--- Source information ---

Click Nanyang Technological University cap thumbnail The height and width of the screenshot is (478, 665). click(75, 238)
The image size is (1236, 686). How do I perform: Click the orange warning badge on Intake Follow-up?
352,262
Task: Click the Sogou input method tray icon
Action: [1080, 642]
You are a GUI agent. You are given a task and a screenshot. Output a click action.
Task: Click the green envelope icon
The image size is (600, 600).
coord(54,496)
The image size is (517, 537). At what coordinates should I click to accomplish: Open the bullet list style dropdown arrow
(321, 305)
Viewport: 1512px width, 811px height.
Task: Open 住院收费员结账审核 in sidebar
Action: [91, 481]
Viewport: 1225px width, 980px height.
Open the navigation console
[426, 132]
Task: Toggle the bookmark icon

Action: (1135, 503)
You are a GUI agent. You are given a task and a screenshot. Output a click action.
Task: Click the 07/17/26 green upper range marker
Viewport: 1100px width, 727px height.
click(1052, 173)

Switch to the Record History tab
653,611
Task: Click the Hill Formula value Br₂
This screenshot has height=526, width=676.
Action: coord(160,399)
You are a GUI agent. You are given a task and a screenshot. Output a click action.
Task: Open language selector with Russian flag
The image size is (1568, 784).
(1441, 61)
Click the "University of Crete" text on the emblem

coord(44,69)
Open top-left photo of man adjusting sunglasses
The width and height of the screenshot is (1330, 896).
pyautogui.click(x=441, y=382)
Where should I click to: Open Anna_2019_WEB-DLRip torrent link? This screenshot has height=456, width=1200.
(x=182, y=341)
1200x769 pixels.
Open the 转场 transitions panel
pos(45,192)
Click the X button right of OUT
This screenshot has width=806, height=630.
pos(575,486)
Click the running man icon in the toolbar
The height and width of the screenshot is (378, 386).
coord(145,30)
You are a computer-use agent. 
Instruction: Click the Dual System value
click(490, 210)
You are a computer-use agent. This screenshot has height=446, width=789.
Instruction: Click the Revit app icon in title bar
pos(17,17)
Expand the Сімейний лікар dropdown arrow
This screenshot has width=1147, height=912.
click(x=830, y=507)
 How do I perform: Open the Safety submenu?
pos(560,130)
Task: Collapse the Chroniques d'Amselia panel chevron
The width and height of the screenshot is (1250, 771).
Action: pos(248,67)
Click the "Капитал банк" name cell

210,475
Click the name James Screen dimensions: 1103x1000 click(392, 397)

---

The task
Could you transcribe every entry exactly, without altering anything?

Answer area
Click Nanyang Technological University cap thumbnail The height and width of the screenshot is (478, 665). click(75, 238)
The image size is (1236, 686). How do I perform: Click the orange warning badge on Intake Follow-up?
352,262
Task: Click the Sogou input method tray icon
Action: [1080, 642]
You are a GUI agent. You are given a task and a screenshot. Output a click action.
Task: Click the green envelope icon
The image size is (600, 600).
coord(54,496)
The image size is (517, 537). At what coordinates should I click to accomplish: Open the bullet list style dropdown arrow
(321, 305)
Viewport: 1512px width, 811px height.
Task: Open 住院收费员结账审核 in sidebar
Action: [91, 481]
Viewport: 1225px width, 980px height.
Open the navigation console
[426, 132]
Task: Toggle the bookmark icon

Action: (1135, 503)
You are a GUI agent. You are given a task and a screenshot. Output a click action.
Task: Click the 07/17/26 green upper range marker
Viewport: 1100px width, 727px height.
click(1052, 173)

Switch to the Record History tab
653,611
Task: Click the Hill Formula value Br₂
This screenshot has height=526, width=676.
Action: coord(160,399)
You are a GUI agent. You are given a task and a screenshot. Output a click action.
Task: Open language selector with Russian flag
The image size is (1568, 784).
(1441, 61)
Click the "University of Crete" text on the emblem

coord(44,69)
Open top-left photo of man adjusting sunglasses
The width and height of the screenshot is (1330, 896).
pyautogui.click(x=441, y=382)
Where should I click to: Open Anna_2019_WEB-DLRip torrent link? This screenshot has height=456, width=1200.
(x=182, y=341)
1200x769 pixels.
Open the 转场 transitions panel
pos(45,192)
Click the X button right of OUT
This screenshot has width=806, height=630.
pos(575,486)
Click the running man icon in the toolbar
The height and width of the screenshot is (378, 386).
coord(145,30)
You are a computer-use agent. 
Instruction: Click the Dual System value
click(490, 210)
You are a computer-use agent. This screenshot has height=446, width=789.
Instruction: Click the Revit app icon in title bar
pos(17,17)
Expand the Сімейний лікар dropdown arrow
This screenshot has width=1147, height=912.
click(x=830, y=507)
 How do I perform: Open the Safety submenu?
pos(560,130)
Task: Collapse the Chroniques d'Amselia panel chevron
The width and height of the screenshot is (1250, 771).
Action: pos(248,67)
Click the "Капитал банк" name cell

210,475
Click the name James Screen dimensions: 1103x1000 click(392, 397)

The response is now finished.